Der nach der Französischen und nordamerikanischen Revolution hervorgegangene konstitutionelle Staat ist für Marx ein Staat, in dem das reale Interesse des Volkes allenfalls formell existiert, aber nicht wirklich Beachtung findet. Für ihn könne nur „die Überwindung der Trennung von bürgerlicher Gesellschaft und Staat, die Vereinigung des politischen und sozialen Lebens zu einem wahren Gemeinwesen, eben zur Demokratie und zur ‚menschlichen Emanzipation’ führen“ (ebd.). Marx relativiert den damaligen Streit um die richtige Staatsform (Republik vs. Monarchie), wichtiger im Sinne eines demokratischen Fortschritts seien die politischen Inhalte, also z. B. die Eigentumsfrage, die jenseits der Verfassungen geklärt werden. Die noch heute relevante Erkenntnis lautet also: Der Charakter eines Staates bestimmt sich nicht (allein) von der Verfassung, sondern von den Eigentumsverhältnissen, also konkreten politischen Inhalten bzw. Regelungen.

Marx Staats- und Demokratieauffassung entwickelte sich in den in Paris entstandenen Publikationen „Zur Judenfrage“ und „Zur Kritik der Hegelschen Rechtsphilosophie – Einleitung“ (1844 erschienen in den oben schon erwähnten Jahrbüchern). In Paris lernte er die sozialen Kämpfe der Pariser Arbeiter und die frühsozialistischen Schriften der frz. Schriftsteller kennen. In „Zur Judenfrage“ stellt Marx klar, dass eine politische Revolution zum Erlangen eines politischen Staates noch nicht der angestrebten menschlichen Emanzipation entspricht (auch wenn sie ein bedeutender Fortschritt im Vergleich zum Absolutismus/Feudalismus sind), da politische Gleichheit, allgemeines Wahlrecht und Beseitigung des Zensuswahlrechts die durch das Privateigentum verursachte soziale Ungleichheit nicht überwinden können. Gerade die sozialen Ungleichheiten seien Voraussetzung für das Funktionieren des politischen Staates, in dem die Menschen in zwei Rollen aufgespalten sind: Politisch sind sie am Gemeinwohl orientierte Staatsbürger [Citoyen], gesellschaftlich egoistische Privatbürger [bourgeois].

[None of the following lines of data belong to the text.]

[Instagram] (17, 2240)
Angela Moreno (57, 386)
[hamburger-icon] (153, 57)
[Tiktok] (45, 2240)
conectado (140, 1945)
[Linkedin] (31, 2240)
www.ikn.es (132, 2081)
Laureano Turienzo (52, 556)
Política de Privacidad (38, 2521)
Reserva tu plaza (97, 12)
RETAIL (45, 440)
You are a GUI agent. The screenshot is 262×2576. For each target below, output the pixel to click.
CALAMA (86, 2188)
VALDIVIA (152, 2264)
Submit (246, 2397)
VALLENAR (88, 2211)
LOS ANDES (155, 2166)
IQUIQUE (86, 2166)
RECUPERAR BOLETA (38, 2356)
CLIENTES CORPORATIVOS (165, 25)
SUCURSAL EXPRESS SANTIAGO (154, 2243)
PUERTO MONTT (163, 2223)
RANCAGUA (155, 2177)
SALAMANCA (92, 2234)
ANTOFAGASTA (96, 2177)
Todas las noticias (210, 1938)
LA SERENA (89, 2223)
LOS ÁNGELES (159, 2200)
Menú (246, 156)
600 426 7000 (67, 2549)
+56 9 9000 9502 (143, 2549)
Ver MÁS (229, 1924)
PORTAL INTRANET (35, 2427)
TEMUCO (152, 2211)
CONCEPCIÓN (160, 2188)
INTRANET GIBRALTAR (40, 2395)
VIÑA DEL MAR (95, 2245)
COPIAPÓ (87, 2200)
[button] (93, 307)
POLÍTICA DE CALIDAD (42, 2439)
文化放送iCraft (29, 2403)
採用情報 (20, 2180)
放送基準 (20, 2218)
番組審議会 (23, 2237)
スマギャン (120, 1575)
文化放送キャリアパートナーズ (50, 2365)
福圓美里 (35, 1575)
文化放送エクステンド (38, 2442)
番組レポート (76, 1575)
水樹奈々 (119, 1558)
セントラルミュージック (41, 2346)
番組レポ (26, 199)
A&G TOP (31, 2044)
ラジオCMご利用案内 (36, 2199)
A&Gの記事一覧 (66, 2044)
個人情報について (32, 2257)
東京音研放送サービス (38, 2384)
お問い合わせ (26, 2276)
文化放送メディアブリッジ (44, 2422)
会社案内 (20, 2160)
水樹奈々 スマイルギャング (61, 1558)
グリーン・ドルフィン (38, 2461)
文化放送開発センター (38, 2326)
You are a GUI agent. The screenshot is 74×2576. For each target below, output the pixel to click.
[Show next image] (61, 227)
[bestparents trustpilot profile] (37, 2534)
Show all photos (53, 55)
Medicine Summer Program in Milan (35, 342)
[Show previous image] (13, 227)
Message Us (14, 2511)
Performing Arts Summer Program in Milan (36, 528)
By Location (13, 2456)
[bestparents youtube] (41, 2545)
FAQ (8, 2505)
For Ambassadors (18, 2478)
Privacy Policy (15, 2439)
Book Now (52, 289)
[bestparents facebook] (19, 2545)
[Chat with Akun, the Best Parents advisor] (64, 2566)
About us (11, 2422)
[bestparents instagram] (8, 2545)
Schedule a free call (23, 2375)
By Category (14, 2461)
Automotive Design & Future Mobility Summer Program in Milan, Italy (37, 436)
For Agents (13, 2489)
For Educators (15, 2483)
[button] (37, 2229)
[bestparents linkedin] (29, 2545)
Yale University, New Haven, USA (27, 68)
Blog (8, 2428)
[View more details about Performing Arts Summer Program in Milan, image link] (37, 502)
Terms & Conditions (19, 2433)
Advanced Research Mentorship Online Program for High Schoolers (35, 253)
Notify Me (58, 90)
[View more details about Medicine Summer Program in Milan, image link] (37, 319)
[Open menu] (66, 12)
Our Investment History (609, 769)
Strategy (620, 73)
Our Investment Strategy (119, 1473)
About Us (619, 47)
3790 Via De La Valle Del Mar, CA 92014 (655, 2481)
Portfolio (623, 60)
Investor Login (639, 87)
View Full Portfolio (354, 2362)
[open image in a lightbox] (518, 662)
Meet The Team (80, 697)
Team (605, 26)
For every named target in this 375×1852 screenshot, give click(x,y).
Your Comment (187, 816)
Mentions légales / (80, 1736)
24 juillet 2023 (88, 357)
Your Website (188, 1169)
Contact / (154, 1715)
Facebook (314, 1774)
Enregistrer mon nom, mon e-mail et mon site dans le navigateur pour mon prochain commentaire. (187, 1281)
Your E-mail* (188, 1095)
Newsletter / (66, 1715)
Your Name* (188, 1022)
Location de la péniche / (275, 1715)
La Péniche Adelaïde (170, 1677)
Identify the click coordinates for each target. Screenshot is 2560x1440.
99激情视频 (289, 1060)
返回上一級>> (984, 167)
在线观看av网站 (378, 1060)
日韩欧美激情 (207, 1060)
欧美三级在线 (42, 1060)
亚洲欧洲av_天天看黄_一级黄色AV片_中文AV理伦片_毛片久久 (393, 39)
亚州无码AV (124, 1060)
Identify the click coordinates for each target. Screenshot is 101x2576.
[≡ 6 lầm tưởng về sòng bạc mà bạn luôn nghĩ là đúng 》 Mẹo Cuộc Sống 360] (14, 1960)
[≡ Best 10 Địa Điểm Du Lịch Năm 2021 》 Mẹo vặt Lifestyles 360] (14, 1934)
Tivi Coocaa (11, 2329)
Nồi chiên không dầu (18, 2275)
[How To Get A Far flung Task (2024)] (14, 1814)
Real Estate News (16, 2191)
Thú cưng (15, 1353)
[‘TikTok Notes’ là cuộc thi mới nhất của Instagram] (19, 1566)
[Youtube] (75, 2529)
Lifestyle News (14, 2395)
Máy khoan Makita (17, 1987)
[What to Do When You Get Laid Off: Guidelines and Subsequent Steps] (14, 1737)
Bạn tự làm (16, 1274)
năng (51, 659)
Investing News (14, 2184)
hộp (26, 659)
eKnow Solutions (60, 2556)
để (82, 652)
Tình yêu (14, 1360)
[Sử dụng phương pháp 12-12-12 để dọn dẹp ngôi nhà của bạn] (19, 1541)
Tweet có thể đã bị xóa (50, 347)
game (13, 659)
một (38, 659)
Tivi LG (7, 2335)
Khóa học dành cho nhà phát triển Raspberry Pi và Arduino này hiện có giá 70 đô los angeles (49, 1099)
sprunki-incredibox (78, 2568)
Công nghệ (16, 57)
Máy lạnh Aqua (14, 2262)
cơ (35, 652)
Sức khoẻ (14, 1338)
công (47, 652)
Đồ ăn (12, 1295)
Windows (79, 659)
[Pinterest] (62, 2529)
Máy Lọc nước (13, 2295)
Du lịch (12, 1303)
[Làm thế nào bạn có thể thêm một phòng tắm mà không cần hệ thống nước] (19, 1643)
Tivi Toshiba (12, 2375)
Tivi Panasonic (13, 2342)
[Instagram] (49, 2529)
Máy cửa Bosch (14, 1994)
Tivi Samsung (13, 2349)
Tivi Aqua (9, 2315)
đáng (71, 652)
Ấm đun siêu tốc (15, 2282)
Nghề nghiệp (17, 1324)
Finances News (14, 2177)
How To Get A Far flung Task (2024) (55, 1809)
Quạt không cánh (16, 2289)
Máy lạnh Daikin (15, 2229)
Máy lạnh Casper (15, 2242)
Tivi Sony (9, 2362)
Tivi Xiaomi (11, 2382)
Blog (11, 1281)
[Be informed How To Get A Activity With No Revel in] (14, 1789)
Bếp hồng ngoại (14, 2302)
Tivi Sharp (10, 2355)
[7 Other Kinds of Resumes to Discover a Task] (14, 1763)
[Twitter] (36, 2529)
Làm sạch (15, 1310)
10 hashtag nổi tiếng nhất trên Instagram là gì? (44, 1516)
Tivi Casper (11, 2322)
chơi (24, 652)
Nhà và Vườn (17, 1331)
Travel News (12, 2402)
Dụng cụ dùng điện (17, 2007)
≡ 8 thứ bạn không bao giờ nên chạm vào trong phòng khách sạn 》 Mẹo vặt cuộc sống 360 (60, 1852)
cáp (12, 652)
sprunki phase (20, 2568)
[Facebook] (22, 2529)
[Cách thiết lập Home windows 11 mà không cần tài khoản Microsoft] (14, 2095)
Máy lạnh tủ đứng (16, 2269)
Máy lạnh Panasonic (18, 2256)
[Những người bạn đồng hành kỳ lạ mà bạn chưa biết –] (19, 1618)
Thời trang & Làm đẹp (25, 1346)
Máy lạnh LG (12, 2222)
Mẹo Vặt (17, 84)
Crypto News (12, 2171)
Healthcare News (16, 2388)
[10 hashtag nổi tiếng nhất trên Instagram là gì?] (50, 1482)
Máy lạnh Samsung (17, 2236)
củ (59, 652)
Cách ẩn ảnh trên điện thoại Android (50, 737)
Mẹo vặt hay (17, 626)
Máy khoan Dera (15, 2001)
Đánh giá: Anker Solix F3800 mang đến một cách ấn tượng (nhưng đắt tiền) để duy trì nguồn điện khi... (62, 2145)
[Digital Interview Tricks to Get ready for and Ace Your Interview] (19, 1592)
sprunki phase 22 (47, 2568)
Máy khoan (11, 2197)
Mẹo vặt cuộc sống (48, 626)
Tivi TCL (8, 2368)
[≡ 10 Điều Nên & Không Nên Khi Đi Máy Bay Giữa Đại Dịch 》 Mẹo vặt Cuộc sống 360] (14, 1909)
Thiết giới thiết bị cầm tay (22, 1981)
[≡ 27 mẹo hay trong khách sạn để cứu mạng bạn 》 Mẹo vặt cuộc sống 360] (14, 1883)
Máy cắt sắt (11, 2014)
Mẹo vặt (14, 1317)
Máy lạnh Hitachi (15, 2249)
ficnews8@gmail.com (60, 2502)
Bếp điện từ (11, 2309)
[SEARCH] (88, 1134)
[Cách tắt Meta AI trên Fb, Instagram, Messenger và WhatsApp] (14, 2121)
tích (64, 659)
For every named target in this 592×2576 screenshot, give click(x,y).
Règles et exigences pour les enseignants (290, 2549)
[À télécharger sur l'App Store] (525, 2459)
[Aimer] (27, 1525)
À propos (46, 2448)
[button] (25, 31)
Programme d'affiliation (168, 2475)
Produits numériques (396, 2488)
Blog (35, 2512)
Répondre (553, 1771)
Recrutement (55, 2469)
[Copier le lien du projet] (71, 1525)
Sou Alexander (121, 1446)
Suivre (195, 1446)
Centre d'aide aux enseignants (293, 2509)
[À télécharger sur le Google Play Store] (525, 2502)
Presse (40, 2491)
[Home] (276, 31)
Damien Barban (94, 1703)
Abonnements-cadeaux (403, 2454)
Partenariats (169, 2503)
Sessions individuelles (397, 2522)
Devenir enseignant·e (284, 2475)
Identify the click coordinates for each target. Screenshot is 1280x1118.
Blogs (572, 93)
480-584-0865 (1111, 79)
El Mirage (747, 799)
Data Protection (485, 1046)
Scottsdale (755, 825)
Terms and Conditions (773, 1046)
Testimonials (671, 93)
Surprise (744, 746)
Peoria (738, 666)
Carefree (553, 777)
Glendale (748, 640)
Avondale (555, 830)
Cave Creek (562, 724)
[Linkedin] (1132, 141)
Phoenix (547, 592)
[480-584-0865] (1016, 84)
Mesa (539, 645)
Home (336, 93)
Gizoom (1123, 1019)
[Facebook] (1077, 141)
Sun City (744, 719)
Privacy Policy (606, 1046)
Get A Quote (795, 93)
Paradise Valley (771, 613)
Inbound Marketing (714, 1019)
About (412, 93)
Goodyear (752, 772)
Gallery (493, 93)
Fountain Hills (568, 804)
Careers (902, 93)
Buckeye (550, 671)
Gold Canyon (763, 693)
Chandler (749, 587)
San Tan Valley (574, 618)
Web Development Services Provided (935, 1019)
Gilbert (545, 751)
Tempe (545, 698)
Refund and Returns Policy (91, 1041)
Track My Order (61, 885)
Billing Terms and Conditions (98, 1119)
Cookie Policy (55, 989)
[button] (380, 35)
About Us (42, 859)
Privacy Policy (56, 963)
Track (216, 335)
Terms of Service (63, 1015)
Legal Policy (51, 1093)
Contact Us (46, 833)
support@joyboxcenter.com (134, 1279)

In „Zur Kritik der Hegelschen Rechtsphilosophie – Einleitung“ gibt es zwei Probleme, die einen weiteren Fortschritt in Marx Staatsauffassung widerspiegeln: „erstens die noch akzentuiertere Betonung des Verhältnisses von Ökonomie und Politik und zweitens die Rolle der Klassen und des Klassenkampfes für Politik und Staat […]. (ebd.)“. Ersteres nennt Marx das zentrale Problem der modernen Gesellschaft: Herrschen die Reichen über die Gesellschaft oder beherrscht die Gesellschaft den Reichtum? Nach Marx beruhten die bürgerlichen Revolutionen darauf, dass eine „bestimmte Klasse [das Bürgertum, S. D.] von ihrer besonderen Situation aus die allgemeine Emanzipation der Gesellschaft unternimmt. [Sie] befreit die ganze Gesellschaft, aber nur unter der Voraussetzung, daß die ganze Gesellschaft sich in der Situation dieser Klasse befindet, also z. B. Geld und Bildung beliebig erwerben kann“ (MEW 1: 388). Die Rolle der Klassen, genauer des Proletariats ist die, dass sie als universelle Klasse sich nicht emanzipieren könne, „ohne sich von allen übrigen Sphären der Gesellschaft und damit alle übrigen Sphären der Gesellschaft zu emanzipieren.“ (ebd.: 390) Die Philosophie soll dabei die geistige Waffe des Proletariats sein, das ist Marx normativer Anspruch.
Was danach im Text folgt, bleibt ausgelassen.